Długi cień hitlerowskiej eutanazji. Dyskusja w Niemczech
25 stycznia 2014Joseph Goebbels skrupulatnie odnotował w swym dzienniku, w styczniu 1941 roku: "40 tys. już załatwionych, 60 tys. trzeba jeszcze załatwić". W tym lapidarnym zdaniu zawarte były masowe zbrodnie, jakie od początku 1940 roku były systematycznie dokonywane przez niemieckich lekarzy, pielęgniarki i pielęgniarzy, którzy mordowali chorych psychicznie i niepełnosprawnych. Bezbronnych chorych i kaleki truto gazem, zabijano preparatami farmaceutycznymi lub morzono głodem. Od 1 września 1939 Niemcy prowadziły wojnę. Chorych psychicznie czy upośledzonych uważali za "balast", którego należało się „pozbyć”.
"Dobra śmierć"
- Faktycznie w czasach narodowego socjalizmu, pod płaszczykiem eutanazji zamordowano od roku 1939 ok. 300 tys. osób - wyjaśnia historyk medycyny Gerrit Hohendorf, wykładający w Zakładzie Historii Medycyny i Etyki Lekarskiej na monachijskim Uniwersytecie Technicznym. Jest on autorem książki "Śmierć jako wyzwolenie od cierpienia. Historia i etyka eutanazji od końca XIX w. w Niemczech". Eutanazja oznacza "dobrą", albo "ładną” śmierć. Pojęciem tym określa się także współcześnie w Niemczech problem, który jest wciąż dyskutowany.

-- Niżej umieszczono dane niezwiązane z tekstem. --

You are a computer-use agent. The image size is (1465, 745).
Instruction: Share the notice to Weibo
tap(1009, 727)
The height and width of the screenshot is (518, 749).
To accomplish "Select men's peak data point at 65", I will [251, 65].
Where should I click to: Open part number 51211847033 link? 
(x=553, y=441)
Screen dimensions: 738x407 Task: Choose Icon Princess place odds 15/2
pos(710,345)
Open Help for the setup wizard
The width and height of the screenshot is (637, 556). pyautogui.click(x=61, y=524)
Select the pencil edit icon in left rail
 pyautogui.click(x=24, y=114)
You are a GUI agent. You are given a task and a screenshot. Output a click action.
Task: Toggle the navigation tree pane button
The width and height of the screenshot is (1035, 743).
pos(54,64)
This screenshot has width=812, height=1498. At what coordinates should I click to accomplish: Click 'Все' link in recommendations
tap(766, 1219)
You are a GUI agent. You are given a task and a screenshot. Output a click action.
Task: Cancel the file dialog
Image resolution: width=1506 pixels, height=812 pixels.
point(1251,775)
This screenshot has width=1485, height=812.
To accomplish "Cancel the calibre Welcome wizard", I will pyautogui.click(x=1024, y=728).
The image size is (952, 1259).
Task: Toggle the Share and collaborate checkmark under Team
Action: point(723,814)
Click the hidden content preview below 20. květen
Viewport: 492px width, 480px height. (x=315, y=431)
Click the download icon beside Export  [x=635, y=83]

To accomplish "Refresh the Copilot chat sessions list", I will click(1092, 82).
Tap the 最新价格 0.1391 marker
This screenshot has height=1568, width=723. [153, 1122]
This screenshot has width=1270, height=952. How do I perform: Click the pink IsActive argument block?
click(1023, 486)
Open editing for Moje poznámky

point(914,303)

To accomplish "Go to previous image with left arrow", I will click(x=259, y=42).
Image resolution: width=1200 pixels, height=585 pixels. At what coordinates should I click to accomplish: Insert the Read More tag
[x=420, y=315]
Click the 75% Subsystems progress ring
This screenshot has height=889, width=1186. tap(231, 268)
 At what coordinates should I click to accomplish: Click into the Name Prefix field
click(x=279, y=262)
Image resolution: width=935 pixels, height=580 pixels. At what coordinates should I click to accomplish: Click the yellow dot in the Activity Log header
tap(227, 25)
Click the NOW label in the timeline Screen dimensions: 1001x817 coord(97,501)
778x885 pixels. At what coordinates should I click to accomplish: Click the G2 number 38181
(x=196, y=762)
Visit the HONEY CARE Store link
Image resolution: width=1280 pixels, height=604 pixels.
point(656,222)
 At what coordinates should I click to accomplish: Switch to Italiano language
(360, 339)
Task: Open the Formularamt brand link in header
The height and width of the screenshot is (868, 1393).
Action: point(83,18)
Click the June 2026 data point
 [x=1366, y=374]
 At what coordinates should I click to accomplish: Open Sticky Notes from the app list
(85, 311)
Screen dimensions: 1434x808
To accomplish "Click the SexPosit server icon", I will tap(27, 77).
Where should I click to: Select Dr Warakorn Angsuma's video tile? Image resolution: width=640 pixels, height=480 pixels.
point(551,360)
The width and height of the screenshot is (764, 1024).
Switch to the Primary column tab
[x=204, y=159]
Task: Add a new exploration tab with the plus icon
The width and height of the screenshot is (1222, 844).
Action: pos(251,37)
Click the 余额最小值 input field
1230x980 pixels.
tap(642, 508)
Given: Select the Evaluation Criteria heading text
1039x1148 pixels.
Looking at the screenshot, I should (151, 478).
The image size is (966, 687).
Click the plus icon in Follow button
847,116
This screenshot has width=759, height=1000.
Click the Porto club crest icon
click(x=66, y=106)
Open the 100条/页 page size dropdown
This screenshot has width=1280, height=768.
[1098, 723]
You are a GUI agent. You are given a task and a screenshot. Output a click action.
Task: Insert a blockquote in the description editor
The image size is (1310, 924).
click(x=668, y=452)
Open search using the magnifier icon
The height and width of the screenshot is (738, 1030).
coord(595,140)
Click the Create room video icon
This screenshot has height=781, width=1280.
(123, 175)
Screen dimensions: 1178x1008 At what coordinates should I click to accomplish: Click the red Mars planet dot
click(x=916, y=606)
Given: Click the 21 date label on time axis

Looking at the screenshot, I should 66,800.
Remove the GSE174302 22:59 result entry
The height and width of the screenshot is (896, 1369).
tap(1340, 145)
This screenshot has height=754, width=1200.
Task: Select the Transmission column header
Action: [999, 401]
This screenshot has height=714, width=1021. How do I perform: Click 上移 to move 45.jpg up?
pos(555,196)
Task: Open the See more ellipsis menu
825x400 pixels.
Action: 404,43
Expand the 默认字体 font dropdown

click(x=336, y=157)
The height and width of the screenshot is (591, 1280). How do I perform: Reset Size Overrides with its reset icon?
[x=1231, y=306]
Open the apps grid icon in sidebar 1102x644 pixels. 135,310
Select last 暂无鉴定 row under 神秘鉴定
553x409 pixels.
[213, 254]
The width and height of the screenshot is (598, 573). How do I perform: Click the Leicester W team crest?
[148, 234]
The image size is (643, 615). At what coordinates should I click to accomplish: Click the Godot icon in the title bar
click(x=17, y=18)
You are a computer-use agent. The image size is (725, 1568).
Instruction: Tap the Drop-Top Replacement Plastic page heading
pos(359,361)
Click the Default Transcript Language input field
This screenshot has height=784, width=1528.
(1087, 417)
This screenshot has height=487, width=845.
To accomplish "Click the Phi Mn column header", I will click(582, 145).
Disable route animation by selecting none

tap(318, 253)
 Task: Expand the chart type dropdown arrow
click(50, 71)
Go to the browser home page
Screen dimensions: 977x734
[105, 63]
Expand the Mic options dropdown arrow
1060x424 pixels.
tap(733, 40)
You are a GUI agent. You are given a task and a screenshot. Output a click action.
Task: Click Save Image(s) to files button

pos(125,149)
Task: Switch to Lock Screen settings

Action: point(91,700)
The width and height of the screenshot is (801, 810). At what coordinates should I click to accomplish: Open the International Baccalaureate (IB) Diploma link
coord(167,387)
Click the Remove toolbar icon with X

Zbrodnie hitlerowskie, a przede wszystkim "Akcja T4", były szczególną formą eutanazji: bezwzględnej i okrutnej. Hitlerowcy chcieli wyeliminować ze społeczeństwa grupy, które uważali za "zbędne", w tym ludzi, których lekarze uznali za "nieuleczalnie chorych”, co równało się wyrokowi śmierci. - To byli chorzy psychicznie, upośledzeni umysłowo, ludzie nieprzystosowani społecznie, a w ostatnich latach wojny także ludzie upośledzeni fizycznie, również robotnicy przymusowi, którzy już się nie nadawali do pracy – wylicza Gerrit Hohendorf, wyjaśniając przerażającą dynamikę zbrodniczych akcji.
Podwaliny ideologiczne
Od strony ideologicznej grunt pod zbrodnie hitlerowskie, dokonywane pod płaszczykiem eutanazji, przygotowała wydana w 1920 r. książka psychiatry Alfreda Hoche i prawnika Karla Bindinga na temat „eliminacji istnienia niegodnego życia”.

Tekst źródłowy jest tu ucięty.